The new media are rife with political potential. They can convey a wide range of information and views. There are sites for people of every political persuasion interested in any policy issue (e.g., drugs, education, health, environment, immigration). These sites can encourage discussion and debate, stimulate political participation, raise funds, mobilize voters, and inspire civic engagement.

The new media allow politicians, political parties, interest and advocacy groups, as well as individuals to bypass the traditional media and reach the public. They can try to control their image by deciding what information to release and selecting congenial media through which to communicate it—to their benefit but not necessarily our enlightenment.

The new media offer people the potential opportunity to transcend the mass media. As newspaper columnist Thomas L. Friedman wrote rather hyperbolically, “When everyone has a blog, a MySpace page or Facebook entry, everyone is a publisher. When everyone has a cell phone with a camera in it, everyone is a paparazzo. When everyone can upload video on YouTube, everyone is a filmmaker.
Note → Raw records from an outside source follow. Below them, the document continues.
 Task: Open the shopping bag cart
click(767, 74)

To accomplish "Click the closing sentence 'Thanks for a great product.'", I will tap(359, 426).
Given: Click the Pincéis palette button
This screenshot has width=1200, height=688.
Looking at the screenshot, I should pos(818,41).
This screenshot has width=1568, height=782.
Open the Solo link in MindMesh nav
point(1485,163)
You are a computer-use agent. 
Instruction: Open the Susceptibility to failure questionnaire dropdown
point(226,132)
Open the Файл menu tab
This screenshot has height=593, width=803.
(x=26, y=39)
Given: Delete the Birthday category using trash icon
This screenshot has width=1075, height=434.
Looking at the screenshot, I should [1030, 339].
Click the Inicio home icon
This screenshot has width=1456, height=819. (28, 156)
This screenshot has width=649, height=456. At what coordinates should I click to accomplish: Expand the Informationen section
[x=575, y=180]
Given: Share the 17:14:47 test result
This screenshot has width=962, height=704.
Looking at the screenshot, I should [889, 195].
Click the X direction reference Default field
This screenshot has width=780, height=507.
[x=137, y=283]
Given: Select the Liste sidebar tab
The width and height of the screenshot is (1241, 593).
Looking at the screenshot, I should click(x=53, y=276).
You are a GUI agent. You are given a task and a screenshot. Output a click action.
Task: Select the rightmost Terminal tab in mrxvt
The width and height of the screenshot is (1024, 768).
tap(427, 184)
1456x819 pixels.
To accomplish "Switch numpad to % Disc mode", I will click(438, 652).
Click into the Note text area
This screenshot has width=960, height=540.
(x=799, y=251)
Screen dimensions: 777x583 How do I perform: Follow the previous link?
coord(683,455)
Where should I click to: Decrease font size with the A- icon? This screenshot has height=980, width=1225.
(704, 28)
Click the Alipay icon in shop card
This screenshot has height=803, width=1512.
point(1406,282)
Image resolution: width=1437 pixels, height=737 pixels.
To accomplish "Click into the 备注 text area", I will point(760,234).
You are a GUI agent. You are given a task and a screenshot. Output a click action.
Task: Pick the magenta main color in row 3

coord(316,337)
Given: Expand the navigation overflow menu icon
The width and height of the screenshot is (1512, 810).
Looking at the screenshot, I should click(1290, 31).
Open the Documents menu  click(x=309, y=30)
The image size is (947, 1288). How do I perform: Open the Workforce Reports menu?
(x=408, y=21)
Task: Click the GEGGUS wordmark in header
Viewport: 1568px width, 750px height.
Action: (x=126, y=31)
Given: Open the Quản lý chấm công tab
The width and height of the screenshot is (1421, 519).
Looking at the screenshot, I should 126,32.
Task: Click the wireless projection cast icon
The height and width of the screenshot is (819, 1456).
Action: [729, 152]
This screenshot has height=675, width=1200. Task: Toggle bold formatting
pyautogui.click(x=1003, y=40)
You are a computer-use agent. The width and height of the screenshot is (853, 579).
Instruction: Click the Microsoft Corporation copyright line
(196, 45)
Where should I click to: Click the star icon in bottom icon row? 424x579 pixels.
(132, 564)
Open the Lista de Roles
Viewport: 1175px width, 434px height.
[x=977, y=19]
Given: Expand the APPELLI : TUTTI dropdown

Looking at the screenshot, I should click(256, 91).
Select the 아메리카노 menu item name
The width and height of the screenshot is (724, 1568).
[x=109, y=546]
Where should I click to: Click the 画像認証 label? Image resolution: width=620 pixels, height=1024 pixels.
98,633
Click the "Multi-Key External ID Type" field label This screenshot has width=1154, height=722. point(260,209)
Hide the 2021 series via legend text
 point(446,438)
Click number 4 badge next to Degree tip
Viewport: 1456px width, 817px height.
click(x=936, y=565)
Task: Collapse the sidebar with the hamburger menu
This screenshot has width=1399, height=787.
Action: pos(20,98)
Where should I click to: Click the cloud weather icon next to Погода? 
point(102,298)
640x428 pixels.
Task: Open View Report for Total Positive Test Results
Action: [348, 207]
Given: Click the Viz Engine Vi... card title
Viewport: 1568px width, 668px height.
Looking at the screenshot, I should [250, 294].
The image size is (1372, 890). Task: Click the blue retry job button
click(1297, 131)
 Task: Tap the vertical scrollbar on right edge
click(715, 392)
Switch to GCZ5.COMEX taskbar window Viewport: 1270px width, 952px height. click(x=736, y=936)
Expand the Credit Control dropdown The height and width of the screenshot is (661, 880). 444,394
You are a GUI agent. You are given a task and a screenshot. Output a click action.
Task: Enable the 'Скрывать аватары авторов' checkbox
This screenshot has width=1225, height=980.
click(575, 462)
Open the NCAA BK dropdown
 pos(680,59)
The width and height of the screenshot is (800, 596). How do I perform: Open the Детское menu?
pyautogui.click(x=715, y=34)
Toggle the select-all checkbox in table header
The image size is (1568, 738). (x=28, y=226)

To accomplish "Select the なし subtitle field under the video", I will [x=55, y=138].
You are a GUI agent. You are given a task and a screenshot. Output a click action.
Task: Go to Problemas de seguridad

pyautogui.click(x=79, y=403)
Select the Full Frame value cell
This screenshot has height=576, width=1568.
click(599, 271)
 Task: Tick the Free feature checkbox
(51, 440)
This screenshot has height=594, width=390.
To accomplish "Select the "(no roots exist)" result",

When everyone is a publisher, paparazzo or filmmaker, everyone else is a public figure” (Friedman, 2007).

Key Takeaways

In this section, we have explained how journalists decide what is news, how they acquire news and how they present news. We have described the techniques that people in public life use to manage and manipulate the news media to obtain positive and avoid negative depictions. Also in this section, we have identified the incidence of opinion and commentary in the media. They are prevalent in newspapers and magazines, on television and radio, and in comedy. We then described four leading influences of the media on politics, government, and public policies. These are agenda setting, framing, priming, and mobilizing.

Exercises

  1. What makes something news? How do journalists decide what to report as news?
  2. What factors determine how journalists cover politics? When is their coverage of politicians more likely to be favorable, and when is it more likely to be critical?
  3. According to the Society of Professional Journalists’ (SPJ) Code of Ethics, professional journalists should seek the truth and report it. Their code states, “Ethical journalism should be accurate and fair. Journalists should be honest and courageous in gathering, reporting and interpreting information.” In the United States, we license doctors, teachers, electricians, etc., but not journalists. In your opinion, should the government license professionally trained journalists to set them apart from the average citizen who posts their own version of the “news?” Why or why not?
  4. How can humor be used to influence public opinion? Why might satire be more effective than straight opinion in making political points?
  5. How does blogging differ from traditional journalism? What are the advantages of blogging as a form of journalism? What are the disadvantages?
  6. In what sense do new media make everyone potentially a journalist? Do you agree that this also makes everyone potentially a public figure?